我院预聘-长聘教师王卓博士、助理教授以第一作者身份在统计领域国际顶尖期刊Journal of the American Statistical Association (JASA，美国统计学会会刊)在线发表论文：Towards Optimal Fingerprinting in Detection and Attribution of Changes in Climate Extremes。该文提出了一类基于边际广义极值分布的加权加和得分函数，并将最佳指纹法(optimal fingerprint)应用于气候极值变化的检测和归因分析中。研究显示，该方法在运算速度、实用性和操作性上都具有稳健的优越性，且存在误差变量时表现更加稳定。
JASA近五年的影响因子(IF)为3.639，是统计领域的国际顶尖期刊。JASA与JRSSB、Annals of Statistics、Biometrika合称统计领域“四大天王”。该文是深圳大学经济学院在JASA期刊上发表的又一篇高水平学术论文，充分彰显我院教师的科研实力。

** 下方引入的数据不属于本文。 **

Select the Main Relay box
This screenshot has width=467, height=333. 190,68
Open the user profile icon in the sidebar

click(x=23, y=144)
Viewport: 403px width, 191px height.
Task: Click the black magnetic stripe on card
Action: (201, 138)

ABSTRACT: Detection and attribution of climate change plays a central role in establishing the causal relationship between the observed changes in the climate and their possible causes. Optimal fingerprinting has been widely used as a standard method for detection and attribution analysis for mean climate conditions, but there has been no satisfactory analog for climate extremes. Here we turn an intuitive concept, which incorporates the expected climate responses to external forcings into the location parameters of the marginal generalized extreme value (GEV) distributions of the observed extremes, to a practical and better-understood method. Marginal approachs based on a weighted sum of marginal GEV score equations are promising for no need to specify the dependence structure. The computational efficiency makes them feasible in handling multiple forcings simultaneously. The method under working independence is recommended because it produces robust results where there are errors-in-variables. Our analyses show human influences on temperature extremes at the subcontinential scale. Compared with previous studies, we detected human influences in a slightly smaller number of regions. This is possibly due to the under-coverage of the confidence intervals in existing works, suggeting the need for careful examinations of the properties of the statistical methods in practice.